**Exercises:**
A - According to the Rewire review below, what two professions does Nicole Vignola have?
B - List every section title that the Rewire review below quotes from the book.

**Text for analysis:**
== Segment start ==

Rewire

Books

Each section of neuroscientist and corporate coach Nicole Vignola’s Rewire: Break the Cycle, Alter Your Thoughts and Create Lasting Change is titled with phrases that will sound familiar to readers bent on self-improvement: “Ditch the Negative,” “Shift Your Narrative,” “Boost the Positive.”

While those imperatives may not be new, the author’s explanations of how one might actually achieve those goals—via understanding and taking advantage of the brain’s neuroplasticity—feel remarkably fresh, thanks to her knowledgeable, approachable voice and gift for making the complex clear.

An edifying mix of scientific research, personal anecdotes and real-world examples of rewiring done right provide aha moments galore as Rewire leads readers on a path toward change. Herself a reformed “stressy messy,” Vignola explains that we ignore the fundamental interplay between physical and mental health at our peril (or at least frequent frustration): “The brain is your hardware, and the memories, thoughts, habits and behaviors within it are the software.” For example, someone who’s not eating properly or getting good sleep will run on “low-power mode,” making it especially difficult to overcome negative self-talk, a tendency toward rumination and other long-held habits.

== Segment end ==

**Data excerpts:**

== Segment start ==

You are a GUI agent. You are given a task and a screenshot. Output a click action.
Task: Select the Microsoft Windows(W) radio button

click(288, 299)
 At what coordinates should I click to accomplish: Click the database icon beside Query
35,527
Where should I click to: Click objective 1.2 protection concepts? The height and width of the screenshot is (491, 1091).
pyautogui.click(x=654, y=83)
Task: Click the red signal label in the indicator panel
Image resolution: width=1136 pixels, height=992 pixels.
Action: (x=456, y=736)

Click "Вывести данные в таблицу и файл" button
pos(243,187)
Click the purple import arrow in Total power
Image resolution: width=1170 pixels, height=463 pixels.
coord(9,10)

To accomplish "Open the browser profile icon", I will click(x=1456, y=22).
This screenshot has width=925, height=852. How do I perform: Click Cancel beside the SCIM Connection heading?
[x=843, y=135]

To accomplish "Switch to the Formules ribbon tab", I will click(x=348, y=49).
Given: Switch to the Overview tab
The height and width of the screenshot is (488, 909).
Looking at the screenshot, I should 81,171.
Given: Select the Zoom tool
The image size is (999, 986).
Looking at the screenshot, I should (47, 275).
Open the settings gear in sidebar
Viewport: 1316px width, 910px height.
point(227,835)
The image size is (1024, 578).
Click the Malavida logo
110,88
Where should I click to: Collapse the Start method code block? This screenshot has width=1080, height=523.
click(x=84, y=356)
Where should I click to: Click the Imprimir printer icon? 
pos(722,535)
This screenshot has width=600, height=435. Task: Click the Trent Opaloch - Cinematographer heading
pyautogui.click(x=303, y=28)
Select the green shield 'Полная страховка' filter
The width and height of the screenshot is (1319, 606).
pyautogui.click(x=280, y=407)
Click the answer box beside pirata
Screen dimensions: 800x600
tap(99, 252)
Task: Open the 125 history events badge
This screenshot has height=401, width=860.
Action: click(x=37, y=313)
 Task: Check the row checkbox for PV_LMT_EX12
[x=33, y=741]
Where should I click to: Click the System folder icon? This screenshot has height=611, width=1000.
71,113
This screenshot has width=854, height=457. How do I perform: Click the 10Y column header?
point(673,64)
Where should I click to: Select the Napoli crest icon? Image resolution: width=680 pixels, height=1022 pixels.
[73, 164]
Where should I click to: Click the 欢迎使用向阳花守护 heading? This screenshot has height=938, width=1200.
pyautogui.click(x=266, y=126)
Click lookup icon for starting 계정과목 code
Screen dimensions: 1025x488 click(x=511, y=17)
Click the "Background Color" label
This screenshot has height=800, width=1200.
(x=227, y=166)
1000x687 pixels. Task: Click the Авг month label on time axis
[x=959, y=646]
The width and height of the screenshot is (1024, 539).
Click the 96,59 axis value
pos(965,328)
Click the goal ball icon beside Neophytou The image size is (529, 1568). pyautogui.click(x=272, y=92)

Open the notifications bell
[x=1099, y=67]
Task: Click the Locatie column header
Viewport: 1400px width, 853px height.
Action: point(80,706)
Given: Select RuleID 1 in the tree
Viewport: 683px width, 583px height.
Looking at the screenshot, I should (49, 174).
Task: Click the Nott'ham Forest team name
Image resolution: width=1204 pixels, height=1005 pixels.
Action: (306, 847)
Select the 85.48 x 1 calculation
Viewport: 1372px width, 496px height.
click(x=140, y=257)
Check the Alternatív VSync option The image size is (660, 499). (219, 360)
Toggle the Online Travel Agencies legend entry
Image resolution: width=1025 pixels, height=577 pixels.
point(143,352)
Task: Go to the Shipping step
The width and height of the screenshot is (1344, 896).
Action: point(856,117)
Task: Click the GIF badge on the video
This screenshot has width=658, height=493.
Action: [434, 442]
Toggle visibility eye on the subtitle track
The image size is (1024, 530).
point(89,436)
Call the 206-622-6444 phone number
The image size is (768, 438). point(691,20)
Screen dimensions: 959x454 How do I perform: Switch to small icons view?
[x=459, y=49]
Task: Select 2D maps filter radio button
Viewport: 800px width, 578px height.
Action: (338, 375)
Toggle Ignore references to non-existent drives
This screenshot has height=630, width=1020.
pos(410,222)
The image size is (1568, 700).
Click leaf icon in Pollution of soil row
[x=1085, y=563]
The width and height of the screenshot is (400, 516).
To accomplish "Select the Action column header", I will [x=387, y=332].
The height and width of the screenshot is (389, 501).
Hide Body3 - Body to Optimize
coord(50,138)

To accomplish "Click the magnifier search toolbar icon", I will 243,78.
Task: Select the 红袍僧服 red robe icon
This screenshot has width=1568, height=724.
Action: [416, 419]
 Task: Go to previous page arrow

== Segment end ==

**Expected results:**
A - Neuroscientist and corporate coach.

B - "Ditch the Negative," "Shift Your Narrative," "Boost the Positive."